Coheed and Cambria are a unique breed. Creating a brand of progressive rock with deep roots in emo is no easy feat. Surprisingly, in the past, the band has pulled this off almost without fail. This could be due mainly to their music being presented entirely through science fiction concept albums, freeing them from the stereotypical pitfalls that affect most emo lyrics. Discussion of this particular album's story will not be included, due to the fact that I haven't the slightest idea what it is. It is however safe to say that it is a prequel to The Second Stage Turbine Blade and might have something to do with 'black rainbows'. If you do understand Coheed and Cambria's massive story, thank you for reading Claudio Sanchez, for you are the only one.

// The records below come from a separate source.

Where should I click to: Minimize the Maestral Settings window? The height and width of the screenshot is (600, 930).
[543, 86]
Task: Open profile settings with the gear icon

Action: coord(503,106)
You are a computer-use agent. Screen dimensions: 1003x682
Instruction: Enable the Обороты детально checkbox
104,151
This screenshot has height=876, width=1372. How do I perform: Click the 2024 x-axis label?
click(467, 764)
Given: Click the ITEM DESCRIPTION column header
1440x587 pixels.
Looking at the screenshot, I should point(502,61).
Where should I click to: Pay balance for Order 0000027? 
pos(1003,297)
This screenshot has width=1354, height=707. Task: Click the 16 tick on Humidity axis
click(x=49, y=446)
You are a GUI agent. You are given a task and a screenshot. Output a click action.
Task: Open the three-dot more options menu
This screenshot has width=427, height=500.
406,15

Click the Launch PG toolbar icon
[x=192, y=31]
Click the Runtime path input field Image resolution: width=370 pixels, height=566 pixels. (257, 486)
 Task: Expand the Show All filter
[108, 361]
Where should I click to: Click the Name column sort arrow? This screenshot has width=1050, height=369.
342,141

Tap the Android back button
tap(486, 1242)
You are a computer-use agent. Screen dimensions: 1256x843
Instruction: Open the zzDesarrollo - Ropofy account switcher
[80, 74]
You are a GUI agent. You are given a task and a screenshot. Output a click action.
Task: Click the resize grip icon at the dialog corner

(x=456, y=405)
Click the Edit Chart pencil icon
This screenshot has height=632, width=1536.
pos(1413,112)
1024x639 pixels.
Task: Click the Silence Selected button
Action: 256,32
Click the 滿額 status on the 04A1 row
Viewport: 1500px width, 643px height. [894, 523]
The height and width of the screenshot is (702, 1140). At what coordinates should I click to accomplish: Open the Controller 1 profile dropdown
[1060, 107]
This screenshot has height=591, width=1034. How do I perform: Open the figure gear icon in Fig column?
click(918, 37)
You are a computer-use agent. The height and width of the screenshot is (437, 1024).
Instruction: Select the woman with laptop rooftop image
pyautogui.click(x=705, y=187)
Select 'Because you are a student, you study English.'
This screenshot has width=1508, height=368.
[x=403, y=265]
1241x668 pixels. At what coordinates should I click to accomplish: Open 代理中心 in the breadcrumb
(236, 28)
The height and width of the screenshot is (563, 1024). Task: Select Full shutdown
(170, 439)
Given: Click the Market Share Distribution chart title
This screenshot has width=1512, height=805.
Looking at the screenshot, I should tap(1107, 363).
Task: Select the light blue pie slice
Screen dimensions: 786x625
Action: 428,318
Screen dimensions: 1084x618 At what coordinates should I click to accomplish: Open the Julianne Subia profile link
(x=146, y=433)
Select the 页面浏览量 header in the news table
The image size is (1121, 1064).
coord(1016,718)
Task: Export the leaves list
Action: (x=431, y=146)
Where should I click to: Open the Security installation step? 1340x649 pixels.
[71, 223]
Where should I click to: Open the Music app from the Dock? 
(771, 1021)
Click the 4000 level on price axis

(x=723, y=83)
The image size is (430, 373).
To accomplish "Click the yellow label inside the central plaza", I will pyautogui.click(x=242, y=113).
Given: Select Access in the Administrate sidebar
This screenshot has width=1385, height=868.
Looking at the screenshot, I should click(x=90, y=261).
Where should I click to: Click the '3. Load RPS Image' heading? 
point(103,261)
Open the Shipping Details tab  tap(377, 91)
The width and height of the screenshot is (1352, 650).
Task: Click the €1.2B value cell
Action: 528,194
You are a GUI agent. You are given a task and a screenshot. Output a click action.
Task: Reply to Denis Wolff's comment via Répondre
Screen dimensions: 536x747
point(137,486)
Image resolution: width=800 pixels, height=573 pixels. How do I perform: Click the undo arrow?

The Year of the Black Rainbow isn't quite the title that Good Apollo I'm Burning Star IV, Vol 1: Fear Through the Eyes of Madness was. This might lead a listener to believe that the band is changing their style or formula, and upon listening to the beginning of the album, this supposition appears to be true. The first three tracks (not counting intro song 'One') seem to be a straight progressive rock, beating down the listener with aggressive tempos and distortion. While all of these songs are fantastic in their own right, they seem to be a departure from the normal Coheed and Cambria mixing in of emo. All the progressive tempos and time signatures are there, but missing the catchy choruses of something like 'Devil in the Jersey City'. At this point, it seems like the band has traded in their emo roots for a simple wall of sound and distortion. This view however, is shattered the moment 'Far' kicks in. This track abandons the distorted guitar of the first three songs in favor of a synthesizer driven riff. Adding lead guitar on top of this, Coheed and Cambria have a winner. 'Far' seems to be the turning point of the album, where it turns from 'good progressive rock album' into 'great Coheed and Cambria album'. 'This Shattered Symphony' has the same roots in the emo progressive style that pervious albums had. The same can be said for 'Made Out of Nothing (All That I Am)' and the acoustic 'Pearl of the Stars'. The Year of the Black Rainbow also avoids the worst pitfall that Coheed has fallen into before, carrying the album out too long. Good Apollo Vol 1 was especially guilty of this during it's 29 minute excursion, 'The Willing Well'. The 7 minute long 'The Black Rainbow' actually closes the album well, a problem I'm very glad to see the band overcome.
Despite some changes, The Year of the Black Rainbow is still Coheed and Cambria. The only real complaint I can level against it is the lack of any catchy choruses like 'The Running Free' (with perhaps the exception of the album's first single, 'Here We Are Juggernaut') and no earth shaking riffs like 'Welcome Home'. Nevertheless, The Year of the Black Rainbow is stellar and essential to any fan of the band.
Year of the Black Rainbow is classic Coheed and Cambria, take it or leave it. While there are some changes, and a lack of catchy choruses, the band delivers a progressive rock album that doesn’t disappoint.